Some sporting documentaries can appeal to those who have no interest in the sport - Senna, The Crash Reel etc. - and there are those who will struggle to break out to interest those beyond their core support. Despite ramping up the very human element of the road racing dynasty that is the Dunlop family, Michael Hewitt and Dermot Lavery's documentary does not manage to pull off TT3D's broad appeal.

Why does the road racer do it? It's a dangerous sport, with numbers of fatalities and major injuries up there. And how do they do it? How can they concentrate travelling at that speed?
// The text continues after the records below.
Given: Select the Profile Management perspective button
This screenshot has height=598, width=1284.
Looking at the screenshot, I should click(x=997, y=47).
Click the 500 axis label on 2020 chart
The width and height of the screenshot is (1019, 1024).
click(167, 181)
Road opens with a terrific quote from Milan Kundera who tries to sum it up: “The man hunched over his motorcycle can focus only on the present... he is caught in a fragment of time cut off from both the past and the future... he has no fear, because the source of fear is in the future, and a person freed of the future has nothing to fear.” That's why so. That must be a wonderful, if scary, feeling to experience. No future. In contrast Liam Neeson's narration is rather simple and heavy handed, reading like an Introduction To Road Racing 101 voiceover.

Hewitt and Lavery do their level best to take Kundera's words and render them visually, coming up with the goods with a sensory overload: music is thumping, there's an emphasis on the WOOSH as the bikes fly past, and the POV shots exhilarate (but there are not nearly enough of them). Hewitt and Lavery stick close to the their theme throughout - ultimate glory and terrible tragedy will always remain a hair's breadth from each other - and the audience is on edge every time there is race footage. All of this gets the pulse racing.

However, the emphasis on the talking heads that recall the tragedies that befall the Dunlop family (Joey and brother Robert both met their death on a course) can smack of TV. Interviews with Robert's sons - William and Michael - stop short of getting under the fingernails of what it means to continue racing despite losing a father and an uncle to the sport.

As a documentary on the Dunlop family, Road is worth checking out, but it outstays its welcome and keeps newcomers to the sport at a distance.